> _Request_: Format every nonblank line of the entries below as a Markdown table with two columns, Row and Line. Number the rows in order and skip the blank lines.

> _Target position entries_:

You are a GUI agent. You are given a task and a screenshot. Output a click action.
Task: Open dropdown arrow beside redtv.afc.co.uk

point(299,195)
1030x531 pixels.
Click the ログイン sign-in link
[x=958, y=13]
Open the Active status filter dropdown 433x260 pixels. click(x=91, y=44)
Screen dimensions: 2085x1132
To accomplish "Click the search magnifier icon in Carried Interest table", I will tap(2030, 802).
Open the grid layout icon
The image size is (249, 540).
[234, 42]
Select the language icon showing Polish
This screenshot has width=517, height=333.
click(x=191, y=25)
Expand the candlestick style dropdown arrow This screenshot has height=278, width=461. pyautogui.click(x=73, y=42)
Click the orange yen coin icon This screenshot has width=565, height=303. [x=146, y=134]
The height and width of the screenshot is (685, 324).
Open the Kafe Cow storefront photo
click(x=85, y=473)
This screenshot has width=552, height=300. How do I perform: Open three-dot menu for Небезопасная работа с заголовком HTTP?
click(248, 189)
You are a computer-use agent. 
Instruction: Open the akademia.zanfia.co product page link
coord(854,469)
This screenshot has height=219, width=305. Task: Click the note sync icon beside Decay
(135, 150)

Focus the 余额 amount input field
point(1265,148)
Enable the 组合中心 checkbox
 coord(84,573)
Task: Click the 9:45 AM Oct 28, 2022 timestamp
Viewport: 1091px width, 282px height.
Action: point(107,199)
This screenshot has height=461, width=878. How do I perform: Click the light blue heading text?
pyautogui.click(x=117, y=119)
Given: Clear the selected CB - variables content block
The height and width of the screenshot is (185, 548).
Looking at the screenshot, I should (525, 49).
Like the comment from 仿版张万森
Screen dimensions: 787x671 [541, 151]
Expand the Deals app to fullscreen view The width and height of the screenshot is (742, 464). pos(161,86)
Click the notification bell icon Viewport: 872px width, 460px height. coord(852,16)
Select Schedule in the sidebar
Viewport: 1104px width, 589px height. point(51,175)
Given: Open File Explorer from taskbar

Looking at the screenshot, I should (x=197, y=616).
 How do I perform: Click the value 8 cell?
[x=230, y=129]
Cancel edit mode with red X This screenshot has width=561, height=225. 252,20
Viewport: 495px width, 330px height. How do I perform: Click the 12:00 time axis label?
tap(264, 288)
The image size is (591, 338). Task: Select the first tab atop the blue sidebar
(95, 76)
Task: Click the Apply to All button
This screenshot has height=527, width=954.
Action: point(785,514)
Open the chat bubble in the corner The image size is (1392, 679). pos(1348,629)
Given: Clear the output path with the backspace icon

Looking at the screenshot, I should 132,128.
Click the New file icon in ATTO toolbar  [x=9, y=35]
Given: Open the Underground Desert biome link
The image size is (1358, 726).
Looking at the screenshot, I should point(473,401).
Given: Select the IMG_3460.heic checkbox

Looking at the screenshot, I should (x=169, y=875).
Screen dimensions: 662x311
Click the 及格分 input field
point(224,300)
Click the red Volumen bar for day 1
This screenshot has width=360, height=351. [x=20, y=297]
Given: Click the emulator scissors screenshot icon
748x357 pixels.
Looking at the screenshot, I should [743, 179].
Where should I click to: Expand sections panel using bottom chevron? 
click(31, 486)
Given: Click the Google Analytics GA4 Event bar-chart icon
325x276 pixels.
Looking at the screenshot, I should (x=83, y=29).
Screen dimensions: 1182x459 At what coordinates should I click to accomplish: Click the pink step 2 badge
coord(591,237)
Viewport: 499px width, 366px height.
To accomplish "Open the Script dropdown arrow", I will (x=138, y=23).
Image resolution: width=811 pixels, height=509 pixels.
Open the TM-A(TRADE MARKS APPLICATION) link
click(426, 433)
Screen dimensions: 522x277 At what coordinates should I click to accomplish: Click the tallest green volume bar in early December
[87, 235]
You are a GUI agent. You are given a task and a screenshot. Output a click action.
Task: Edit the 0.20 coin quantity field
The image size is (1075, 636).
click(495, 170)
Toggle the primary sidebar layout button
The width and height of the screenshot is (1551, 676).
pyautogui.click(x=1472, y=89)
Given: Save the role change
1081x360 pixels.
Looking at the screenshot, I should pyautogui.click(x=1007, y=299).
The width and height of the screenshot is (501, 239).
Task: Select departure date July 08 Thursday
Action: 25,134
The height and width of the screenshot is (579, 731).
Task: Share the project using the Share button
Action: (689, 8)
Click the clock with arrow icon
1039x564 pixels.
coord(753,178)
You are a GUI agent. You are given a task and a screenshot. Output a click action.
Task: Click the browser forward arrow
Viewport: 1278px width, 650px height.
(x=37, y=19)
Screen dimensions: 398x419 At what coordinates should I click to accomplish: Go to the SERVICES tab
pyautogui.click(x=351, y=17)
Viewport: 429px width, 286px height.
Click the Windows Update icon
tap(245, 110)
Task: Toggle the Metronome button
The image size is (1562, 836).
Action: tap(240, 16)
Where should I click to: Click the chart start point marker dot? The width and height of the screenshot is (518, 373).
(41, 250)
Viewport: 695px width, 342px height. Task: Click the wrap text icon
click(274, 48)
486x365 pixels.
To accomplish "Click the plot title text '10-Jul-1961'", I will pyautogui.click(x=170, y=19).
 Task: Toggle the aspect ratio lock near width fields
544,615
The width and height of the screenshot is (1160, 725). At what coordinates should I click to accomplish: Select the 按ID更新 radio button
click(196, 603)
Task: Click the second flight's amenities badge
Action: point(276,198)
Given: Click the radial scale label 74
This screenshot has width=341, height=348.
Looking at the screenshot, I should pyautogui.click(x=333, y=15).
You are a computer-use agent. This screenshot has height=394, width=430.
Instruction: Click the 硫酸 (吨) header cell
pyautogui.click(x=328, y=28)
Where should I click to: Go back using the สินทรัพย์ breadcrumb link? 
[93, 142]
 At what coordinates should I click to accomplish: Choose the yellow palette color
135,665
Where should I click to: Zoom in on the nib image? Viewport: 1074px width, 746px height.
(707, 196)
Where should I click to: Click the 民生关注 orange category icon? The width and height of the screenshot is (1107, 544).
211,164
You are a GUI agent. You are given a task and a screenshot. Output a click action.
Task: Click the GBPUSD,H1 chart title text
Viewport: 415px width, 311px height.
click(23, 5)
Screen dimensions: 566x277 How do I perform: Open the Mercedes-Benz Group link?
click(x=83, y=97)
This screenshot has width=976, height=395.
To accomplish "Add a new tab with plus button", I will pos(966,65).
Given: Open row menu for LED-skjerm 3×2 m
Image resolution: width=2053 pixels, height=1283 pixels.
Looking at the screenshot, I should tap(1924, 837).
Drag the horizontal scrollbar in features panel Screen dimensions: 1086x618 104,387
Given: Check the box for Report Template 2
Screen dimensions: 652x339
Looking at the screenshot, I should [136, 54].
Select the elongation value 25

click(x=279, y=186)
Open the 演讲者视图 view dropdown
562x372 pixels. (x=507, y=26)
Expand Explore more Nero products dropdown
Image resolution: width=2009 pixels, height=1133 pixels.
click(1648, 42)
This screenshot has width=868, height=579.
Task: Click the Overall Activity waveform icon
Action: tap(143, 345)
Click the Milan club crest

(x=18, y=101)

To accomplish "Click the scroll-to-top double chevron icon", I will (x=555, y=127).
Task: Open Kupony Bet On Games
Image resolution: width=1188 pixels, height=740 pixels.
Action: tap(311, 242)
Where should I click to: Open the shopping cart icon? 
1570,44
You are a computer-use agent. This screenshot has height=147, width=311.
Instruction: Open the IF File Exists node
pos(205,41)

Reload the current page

> _Full solution_:
| Row | Line |
|---|---|
| 1 | You are a GUI agent. You are given a task and a screenshot. Output a click action. |
| 2 | Task: Open dropdown arrow beside redtv.afc.co.uk |
| 3 | point(299,195) |
| 4 | 1030x531 pixels. |
| 5 | Click the ログイン sign-in link |
| 6 | [x=958, y=13] |
| 7 | Open the Active status filter dropdown 433x260 pixels. click(x=91, y=44) |
| 8 | Screen dimensions: 2085x1132 |
| 9 | To accomplish "Click the search magnifier icon in Carried Interest table", I will tap(2030, 802). |
| 10 | Open the grid layout icon |
| 11 | The image size is (249, 540). |
| 12 | [234, 42] |
| 13 | Select the language icon showing Polish |
| 14 | This screenshot has width=517, height=333. |
| 15 | click(x=191, y=25) |
| 16 | Expand the candlestick style dropdown arrow This screenshot has height=278, width=461. pyautogui.click(x=73, y=42) |
| 17 | Click the orange yen coin icon This screenshot has width=565, height=303. [x=146, y=134] |
| 18 | The height and width of the screenshot is (685, 324). |
| 19 | Open the Kafe Cow storefront photo |
| 20 | click(x=85, y=473) |
| 21 | This screenshot has width=552, height=300. How do I perform: Open three-dot menu for Небезопасная работа с заголовком HTTP? |
| 22 | click(248, 189) |
| 23 | You are a computer-use agent.  |
| 24 | Instruction: Open the akademia.zanfia.co product page link |
| 25 | coord(854,469) |
| 26 | This screenshot has height=219, width=305. Task: Click the note sync icon beside Decay |
| 27 | (135, 150) |
| 28 | Focus the 余额 amount input field |
| 29 | point(1265,148) |
| 30 | Enable the 组合中心 checkbox |
| 31 |  coord(84,573) |
| 32 | Task: Click the 9:45 AM Oct 28, 2022 timestamp |
| 33 | Viewport: 1091px width, 282px height. |
| 34 | Action: point(107,199) |
| 35 | This screenshot has height=461, width=878. How do I perform: Click the light blue heading text? |
| 36 | pyautogui.click(x=117, y=119) |
| 37 | Given: Clear the selected CB - variables content block |
| 38 | The height and width of the screenshot is (185, 548). |
| 39 | Looking at the screenshot, I should (525, 49). |
| 40 | Like the comment from 仿版张万森 |
| 41 | Screen dimensions: 787x671 [541, 151] |
| 42 | Expand the Deals app to fullscreen view The width and height of the screenshot is (742, 464). pos(161,86) |
| 43 | Click the notification bell icon Viewport: 872px width, 460px height. coord(852,16) |
| 44 | Select Schedule in the sidebar |
| 45 | Viewport: 1104px width, 589px height. point(51,175) |
| 46 | Given: Open File Explorer from taskbar |
| 47 | Looking at the screenshot, I should (x=197, y=616). |
| 48 |  How do I perform: Click the value 8 cell? |
| 49 | [x=230, y=129] |
| 50 | Cancel edit mode with red X This screenshot has width=561, height=225. 252,20 |
| 51 | Viewport: 495px width, 330px height. How do I perform: Click the 12:00 time axis label? |
| 52 | tap(264, 288) |
| 53 | The image size is (591, 338). Task: Select the first tab atop the blue sidebar |
| 54 | (95, 76) |
| 55 | Task: Click the Apply to All button |
| 56 | This screenshot has height=527, width=954. |
| 57 | Action: point(785,514) |
| 58 | Open the chat bubble in the corner The image size is (1392, 679). pos(1348,629) |
| 59 | Given: Clear the output path with the backspace icon |
| 60 | Looking at the screenshot, I should 132,128. |
| 61 | Click the New file icon in ATTO toolbar  [x=9, y=35] |
| 62 | Given: Open the Underground Desert biome link |
| 63 | The image size is (1358, 726). |
| 64 | Looking at the screenshot, I should point(473,401). |
| 65 | Given: Select the IMG_3460.heic checkbox |
| 66 | Looking at the screenshot, I should (x=169, y=875). |
| 67 | Screen dimensions: 662x311 |
| 68 | Click the 及格分 input field |
| 69 | point(224,300) |
| 70 | Click the red Volumen bar for day 1 |
| 71 | This screenshot has width=360, height=351. [x=20, y=297] |
| 72 | Given: Click the emulator scissors screenshot icon |
| 73 | 748x357 pixels. |
| 74 | Looking at the screenshot, I should [743, 179]. |
| 75 | Where should I click to: Expand sections panel using bottom chevron?  |
| 76 | click(31, 486) |
| 77 | Given: Click the Google Analytics GA4 Event bar-chart icon |
| 78 | 325x276 pixels. |
| 79 | Looking at the screenshot, I should (x=83, y=29). |
| 80 | Screen dimensions: 1182x459 At what coordinates should I click to accomplish: Click the pink step 2 badge |
| 81 | coord(591,237) |
| 82 | Viewport: 499px width, 366px height. |
| 83 | To accomplish "Open the Script dropdown arrow", I will (x=138, y=23). |
| 84 | Image resolution: width=811 pixels, height=509 pixels. |
| 85 | Open the TM-A(TRADE MARKS APPLICATION) link |
| 86 | click(426, 433) |
| 87 | Screen dimensions: 522x277 At what coordinates should I click to accomplish: Click the tallest green volume bar in early December |
| 88 | [87, 235] |
| 89 | You are a GUI agent. You are given a task and a screenshot. Output a click action. |
| 90 | Task: Edit the 0.20 coin quantity field |
| 91 | The image size is (1075, 636). |
| 92 | click(495, 170) |
| 93 | Toggle the primary sidebar layout button |
| 94 | The width and height of the screenshot is (1551, 676). |
| 95 | pyautogui.click(x=1472, y=89) |
| 96 | Given: Save the role change |
| 97 | 1081x360 pixels. |
| 98 | Looking at the screenshot, I should pyautogui.click(x=1007, y=299). |
| 99 | The width and height of the screenshot is (501, 239). |
| 100 | Task: Select departure date July 08 Thursday |
| 101 | Action: 25,134 |
| 102 | The height and width of the screenshot is (579, 731). |
| 103 | Task: Share the project using the Share button |
| 104 | Action: (689, 8) |
| 105 | Click the clock with arrow icon |
| 106 | 1039x564 pixels. |
| 107 | coord(753,178) |
| 108 | You are a GUI agent. You are given a task and a screenshot. Output a click action. |
| 109 | Task: Click the browser forward arrow |
| 110 | Viewport: 1278px width, 650px height. |
| 111 | (x=37, y=19) |
| 112 | Screen dimensions: 398x419 At what coordinates should I click to accomplish: Go to the SERVICES tab |
| 113 | pyautogui.click(x=351, y=17) |
| 114 | Viewport: 429px width, 286px height. |
| 115 | Click the Windows Update icon |
| 116 | tap(245, 110) |
| 117 | Task: Toggle the Metronome button |
| 118 | The image size is (1562, 836). |
| 119 | Action: tap(240, 16) |
| 120 | Where should I click to: Click the chart start point marker dot? The width and height of the screenshot is (518, 373). |
| 121 | (41, 250) |
| 122 | Viewport: 695px width, 342px height. Task: Click the wrap text icon |
| 123 | click(274, 48) |
| 124 | 486x365 pixels. |
| 125 | To accomplish "Click the plot title text '10-Jul-1961'", I will pyautogui.click(x=170, y=19). |
| 126 |  Task: Toggle the aspect ratio lock near width fields |
| 127 | 544,615 |
| 128 | The width and height of the screenshot is (1160, 725). At what coordinates should I click to accomplish: Select the 按ID更新 radio button |
| 129 | click(196, 603) |
| 130 | Task: Click the second flight's amenities badge |
| 131 | Action: point(276,198) |
| 132 | Given: Click the radial scale label 74 |
| 133 | This screenshot has width=341, height=348. |
| 134 | Looking at the screenshot, I should pyautogui.click(x=333, y=15). |
| 135 | You are a computer-use agent. This screenshot has height=394, width=430. |
| 136 | Instruction: Click the 硫酸 (吨) header cell |
| 137 | pyautogui.click(x=328, y=28) |
| 138 | Where should I click to: Go back using the สินทรัพย์ breadcrumb link?  |
| 139 | [93, 142] |
| 140 |  At what coordinates should I click to accomplish: Choose the yellow palette color |
| 141 | 135,665 |
| 142 | Where should I click to: Zoom in on the nib image? Viewport: 1074px width, 746px height. |
| 143 | (707, 196) |
| 144 | Where should I click to: Click the 民生关注 orange category icon? The width and height of the screenshot is (1107, 544). |
| 145 | 211,164 |
| 146 | You are a GUI agent. You are given a task and a screenshot. Output a click action. |
| 147 | Task: Click the GBPUSD,H1 chart title text |
| 148 | Viewport: 415px width, 311px height. |
| 149 | click(23, 5) |
| 150 | Screen dimensions: 566x277 How do I perform: Open the Mercedes-Benz Group link? |
| 151 | click(x=83, y=97) |
| 152 | This screenshot has width=976, height=395. |
| 153 | To accomplish "Add a new tab with plus button", I will pos(966,65). |
| 154 | Given: Open row menu for LED-skjerm 3×2 m |
| 155 | Image resolution: width=2053 pixels, height=1283 pixels. |
| 156 | Looking at the screenshot, I should tap(1924, 837). |
| 157 | Drag the horizontal scrollbar in features panel Screen dimensions: 1086x618 104,387 |
| 158 | Given: Check the box for Report Template 2 |
| 159 | Screen dimensions: 652x339 |
| 160 | Looking at the screenshot, I should [136, 54]. |
| 161 | Select the elongation value 25 |
| 162 | click(x=279, y=186) |
| 163 | Open the 演讲者视图 view dropdown |
| 164 | 562x372 pixels. (x=507, y=26) |
| 165 | Expand Explore more Nero products dropdown |
| 166 | Image resolution: width=2009 pixels, height=1133 pixels. |
| 167 | click(1648, 42) |
| 168 | This screenshot has width=868, height=579. |
| 169 | Task: Click the Overall Activity waveform icon |
| 170 | Action: tap(143, 345) |
| 171 | Click the Milan club crest |
| 172 | (x=18, y=101) |
| 173 | To accomplish "Click the scroll-to-top double chevron icon", I will (x=555, y=127). |
| 174 | Task: Open Kupony Bet On Games |
| 175 | Image resolution: width=1188 pixels, height=740 pixels. |
| 176 | Action: tap(311, 242) |
| 177 | Where should I click to: Open the shopping cart icon?  |
| 178 | 1570,44 |
| 179 | You are a computer-use agent. This screenshot has height=147, width=311. |
| 180 | Instruction: Open the IF File Exists node |
| 181 | pos(205,41) |
| 182 | Reload the current page |